The Rebels are 14-11 at home this season.
“It’s pretty sad because 10,000 people out here watching us and we’re just not playing good baseball right now,” said Ole Miss starting pitcher JT Quinn.
The Rebels are 3-15 in SEC play after Sunday’s heartbreaking loss and currently two games behind 13th place Missouri. They are three games and a tiebreaker (to Mississippi State) behind 12th place, which gets them to Hoover and the SEC Championship.
Series with Georgia (7-11 SEC), the Tigers (5-13), Auburn (7-11) and Alabama (9-9) remain for Ole Miss and 12 games to move up two spots in the SEC standings.
Sunday’s loss to LSU was a backbreaker to Ole Miss and its number-crunching of trying to get to Hoover.
Judd Utermark came in to pinch-hit for designated hitter Will Furniss in the sixth inning and in his second at-bat of the game hit a two-run home run in the bottom of the eighth to put Ole Miss ahead by two after tying LSU at 4-all the inning prior.
The euphoria was short-lived, however, as Mitch Murrell was sitting on a 1-2 count with two outs in the top of the ninth and could not get it done. Pinch-hitter Hayden Travinski sent a Murrell pitch into the left field stands for the three-run home run and the winning swing.
Ole Miss once again found a way to snatch defeat out of the jaws of victory and did so in a game that might became the most crucial of the season after dropping the first two of the weekend.
“It sucks. It just kind of rips your heart out,” Quinn said. “We’re up in the ninth inning, yeah, just not good enough. Frustrating, I guess. …There’s really no words used (post game). We competed, but it’s just not happening for us. It’s not happening on the mound, it’s not happening at the plate. Just can’t pull together a win and somehow we got to figure that out.”

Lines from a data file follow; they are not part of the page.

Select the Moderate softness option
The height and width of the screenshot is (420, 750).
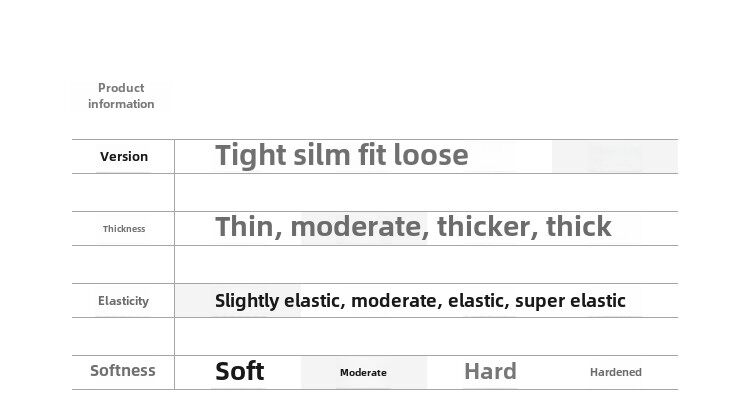363,373
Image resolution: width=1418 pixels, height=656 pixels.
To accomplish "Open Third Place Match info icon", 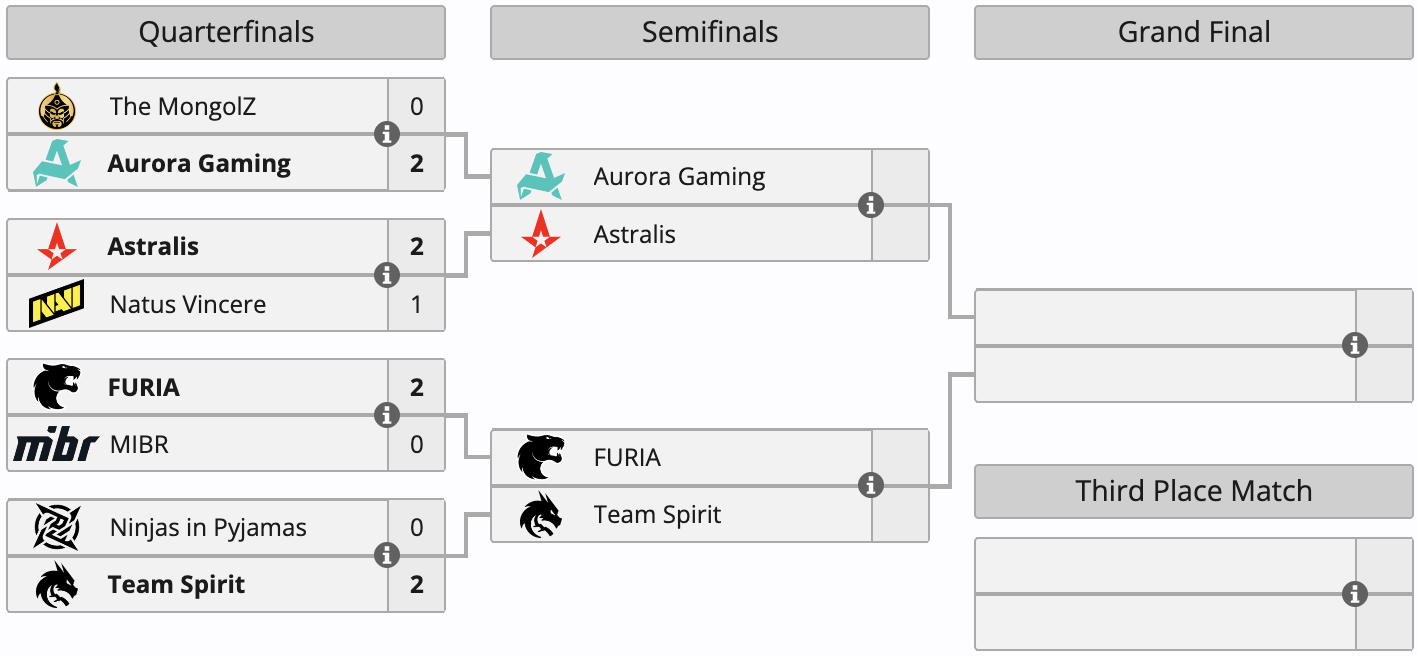I will coord(1355,594).
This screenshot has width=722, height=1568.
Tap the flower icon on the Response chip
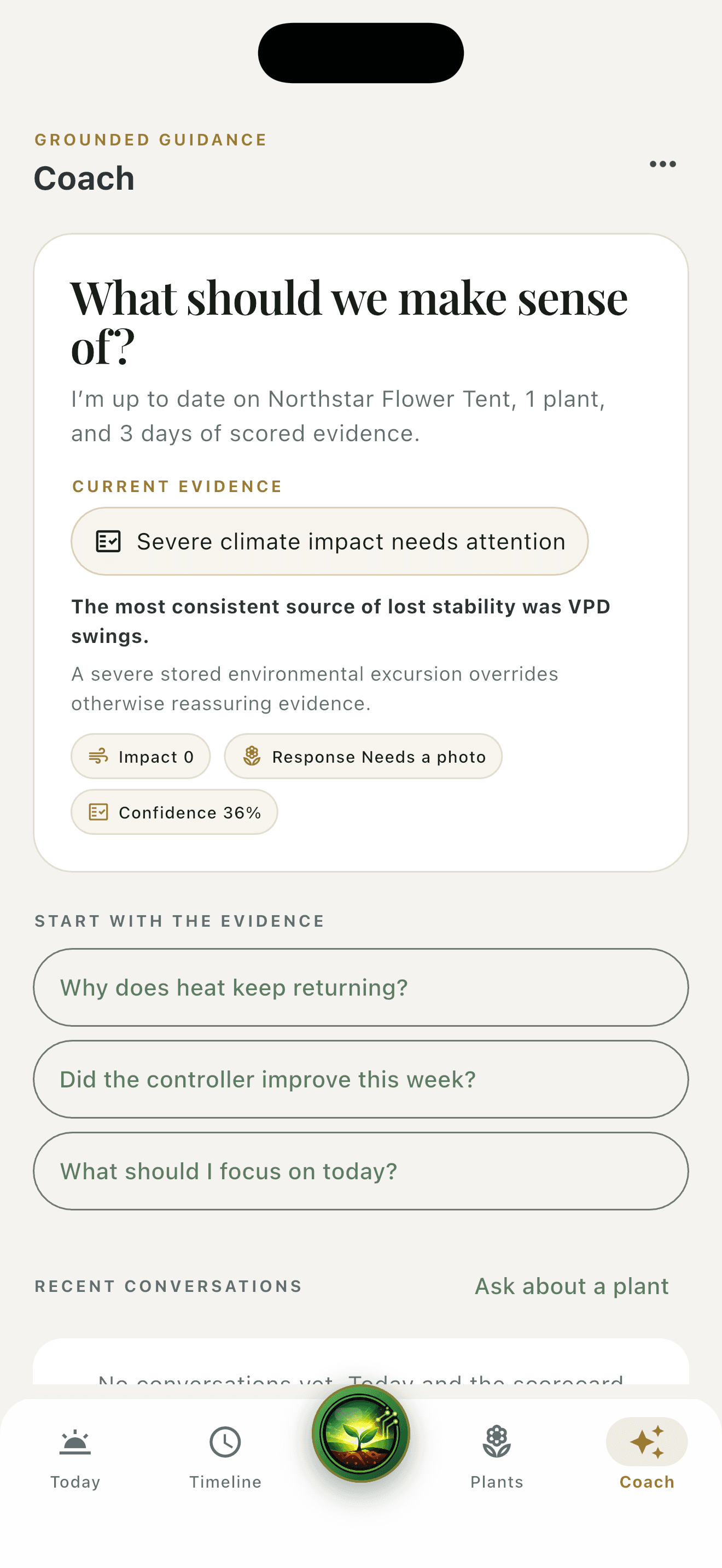[x=252, y=757]
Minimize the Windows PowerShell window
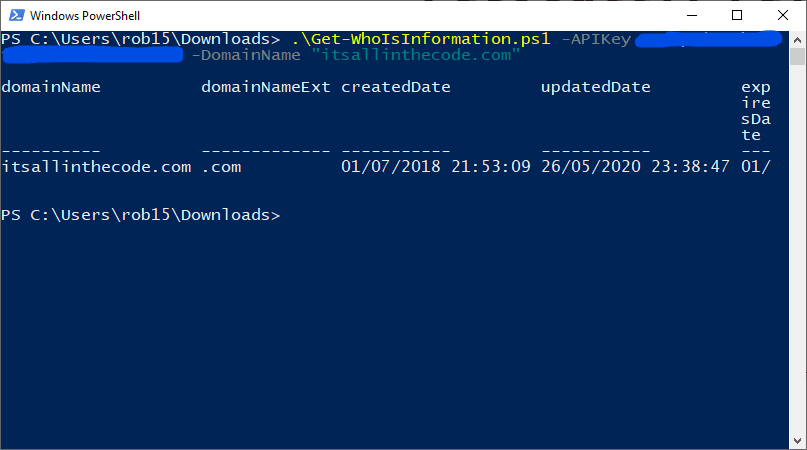Screen dimensions: 807x450 691,16
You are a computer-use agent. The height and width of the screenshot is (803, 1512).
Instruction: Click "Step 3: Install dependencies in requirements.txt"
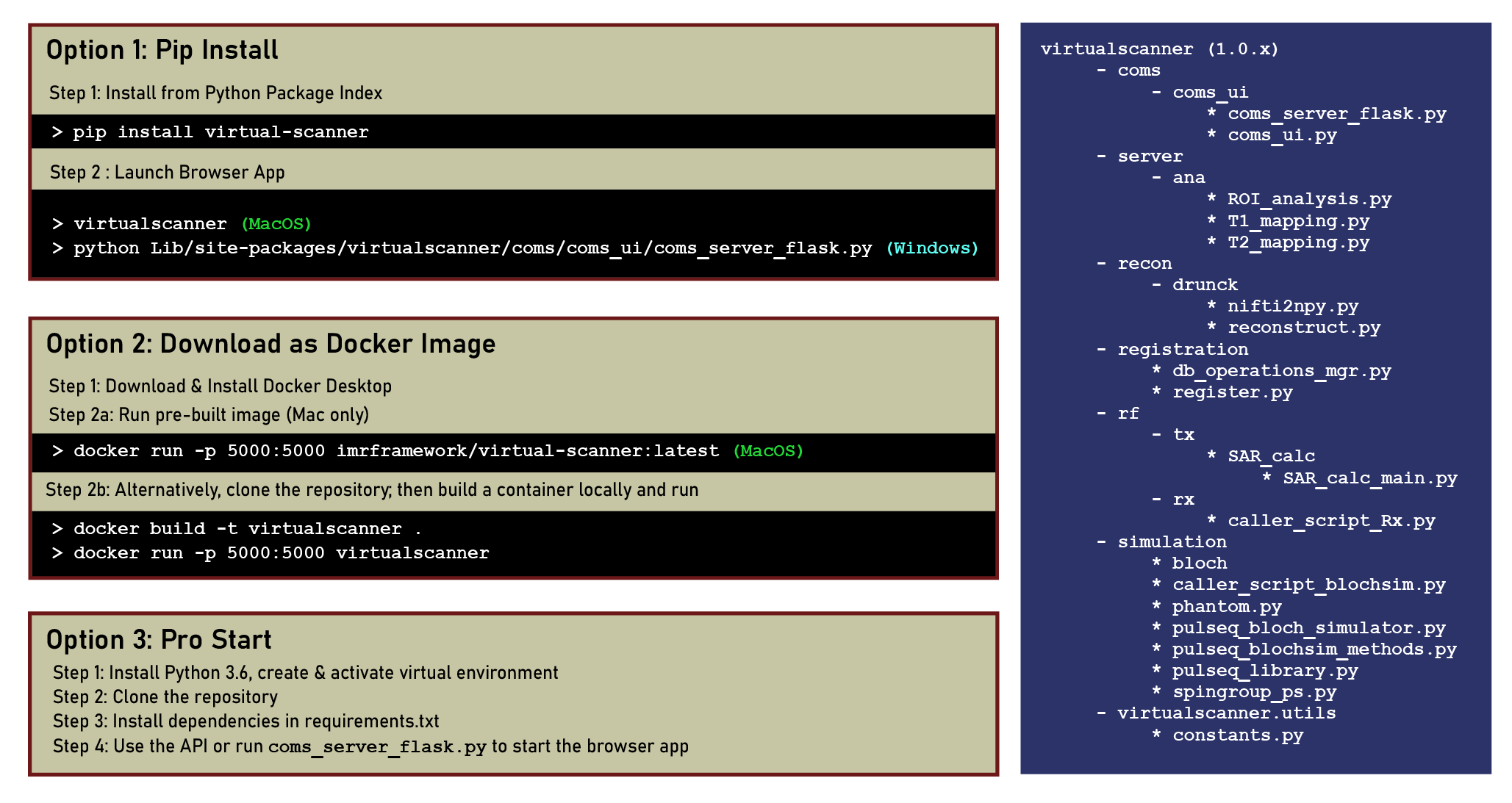246,721
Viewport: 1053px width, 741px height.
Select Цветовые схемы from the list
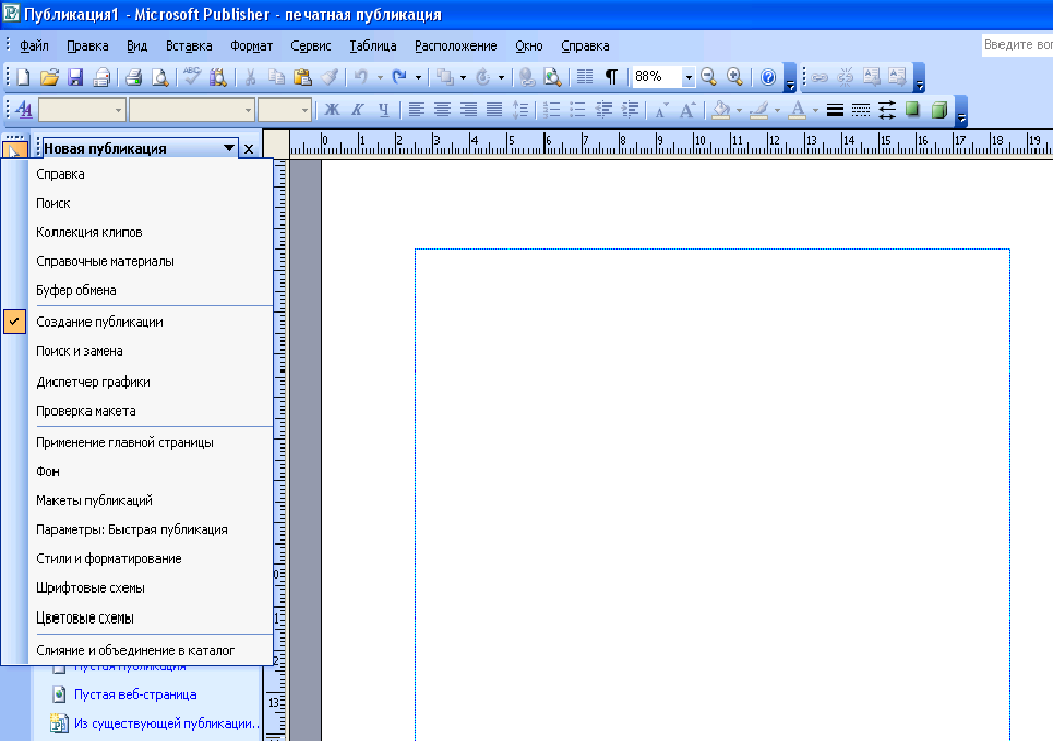click(85, 618)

A path to Hoover is not completely erased after Sunday’s loss, but the margin of error is razor thin. More so than it already was entering the weekend.
The next two weekends, hosting Georgia and traveling to Missouri, will be the deciding six games of where Ole Miss might see its season concluded. Playing two teams directly ahead of you in the standings provides a little bit of controlling your own destiny to it.
At worst Ole Miss needs to be sitting with a 4-2 record come the night of May 6. Anything worse than that might be the nail in the coffin, that already has plenty hammered in for the defending national champions.